As usual, I had trouble dealing with the melody and guitar work simultaneously, but after all we were judged on our songwriting, not performance. We didn't win, but that's okay. We may do some rework on it as a FAWM starter. (I went to the FAWM workshop.) We pulled Summer in for the performance -- she's going to be Toastmaster at RainbowCon this year, and was spending the weekend with N and G.

None of N's kids were up to coming; our Chaos was there, though, as usual. We also took Colleen's caregiver, V, along -- damned good thing. My back wouldn't have handled it.

I started the weekend with something of a sore back; it was very painful most of the weekend. Aggravated, no doubt, by handling luggage, even though I had help with the scooter and the suitcase. After two massages from N, a lot of time with the heating pad, and regular doses of naproxen and tizanidine, I got it down to the point where I was able to take care of C Sunday night and this morning. I borrowed Colleen's scooter Saturday night after she went to bed -- good move.

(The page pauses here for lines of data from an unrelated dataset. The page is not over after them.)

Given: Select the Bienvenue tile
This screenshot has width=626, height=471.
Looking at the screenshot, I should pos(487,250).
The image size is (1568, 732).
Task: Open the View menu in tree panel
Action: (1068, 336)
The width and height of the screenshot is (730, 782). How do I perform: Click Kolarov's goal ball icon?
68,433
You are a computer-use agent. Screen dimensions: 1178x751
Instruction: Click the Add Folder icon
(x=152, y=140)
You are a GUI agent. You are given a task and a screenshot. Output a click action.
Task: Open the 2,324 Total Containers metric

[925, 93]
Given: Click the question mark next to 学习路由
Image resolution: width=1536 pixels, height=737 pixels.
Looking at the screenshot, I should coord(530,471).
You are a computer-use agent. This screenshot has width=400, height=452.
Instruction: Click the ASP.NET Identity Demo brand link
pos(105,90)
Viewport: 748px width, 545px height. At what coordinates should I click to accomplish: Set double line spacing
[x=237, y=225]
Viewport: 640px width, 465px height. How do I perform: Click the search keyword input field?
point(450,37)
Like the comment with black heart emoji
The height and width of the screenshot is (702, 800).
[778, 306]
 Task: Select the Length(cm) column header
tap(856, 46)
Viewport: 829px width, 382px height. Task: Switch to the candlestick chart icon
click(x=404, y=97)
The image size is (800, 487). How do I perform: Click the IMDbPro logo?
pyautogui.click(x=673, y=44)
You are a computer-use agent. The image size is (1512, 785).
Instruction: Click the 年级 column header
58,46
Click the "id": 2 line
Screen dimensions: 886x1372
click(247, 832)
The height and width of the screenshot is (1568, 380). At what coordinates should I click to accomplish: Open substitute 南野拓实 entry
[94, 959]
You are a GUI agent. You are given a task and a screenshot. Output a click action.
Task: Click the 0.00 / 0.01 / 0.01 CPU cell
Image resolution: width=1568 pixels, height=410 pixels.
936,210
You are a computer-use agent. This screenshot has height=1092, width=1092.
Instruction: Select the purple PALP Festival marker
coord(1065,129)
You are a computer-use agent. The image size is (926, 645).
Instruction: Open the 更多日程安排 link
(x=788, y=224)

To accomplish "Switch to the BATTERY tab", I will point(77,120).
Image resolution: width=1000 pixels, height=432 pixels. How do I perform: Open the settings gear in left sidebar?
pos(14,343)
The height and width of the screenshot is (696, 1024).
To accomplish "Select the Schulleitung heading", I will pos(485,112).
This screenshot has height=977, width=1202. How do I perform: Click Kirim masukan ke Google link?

As for luggage... I took my old Travelpro rolly, and the new gig bag (like this one, only blue) that I got on sale from Musician's Friend. Poor old Rolly has a broken wheel -- it clicks loudly on hard surfaces, and is pretty much falling apart (the wheel, not the bag as a whole). And it no longer fits under an airplane seat. Time to retire it. The gig bag is lighter than my old one (also a RoadRunner), and has a main pocket big enough for a songbook. (The neck pocket is much smaller.) It will probably end up being my main gig bag, though that isn't certain.

Expect a curmudgeon post or two sometime this week.

Notes & links, as usual )

mdlbear: (river)

I've never been any good at setting goals, and it's going to be harder this year than last. Last year's goals included simply living through it -- almost entirely out of my control, with Mom as old as she is and Colleen in precarious, though stable for the moment, health. They also included my 50th reunion, and Mom's 99th birthday party. Well,...

  1. I've never been much good at self care, either, so I'm putting it on the list again. At the top. (It was #8 on 2018's list, and pretty much of a bust. It wasn't on the list last year, but I would have done a little better if it had been.) Going for walks and getting to the dentist would be plausible sub-goals.
  2. Mom's hundredth birthday party is still a plausible goal, though she's told my brother and me that if we want one we'll have to plan it ourselves this year. E is studying to be an event planner. Hmm.
  3. I hit the post-every-day goal of NaBloPoMo last year (after missing it by a few in 2018). Hopefully I can do it again.
  4. I think a full 14 songs during FAWM is unlikely, but I'd like to do better than the five I wrote last year. I'll settle for seven.
  5. Also under music, a concert at Westercon would be a good thing to aim for. I'll put a CD down as a stretch goal. How long has it been now?
  6. A little extra income would be nice. A full-time job is out of the question, but a couple of weekends of vacation rental would be possible, as would another writing gig.
  7. Now that the yard is on its way to being under control (i.e. having money thrown at it), I can put the garden and gravel paths on the list, and add the driveway as a stretch.
  8. I need to do a couple of things in the garage -- get rid of the recyclables, donatables, and trash in the northeast corner; and sort through the boxes of books. Having the rest of the family up together with an organizer would be nice, but it's not likely to happen until Spring at the earliest.

I note in passing that this is the first day of the '20s. I am not going to set goals for the decade beyond living through it.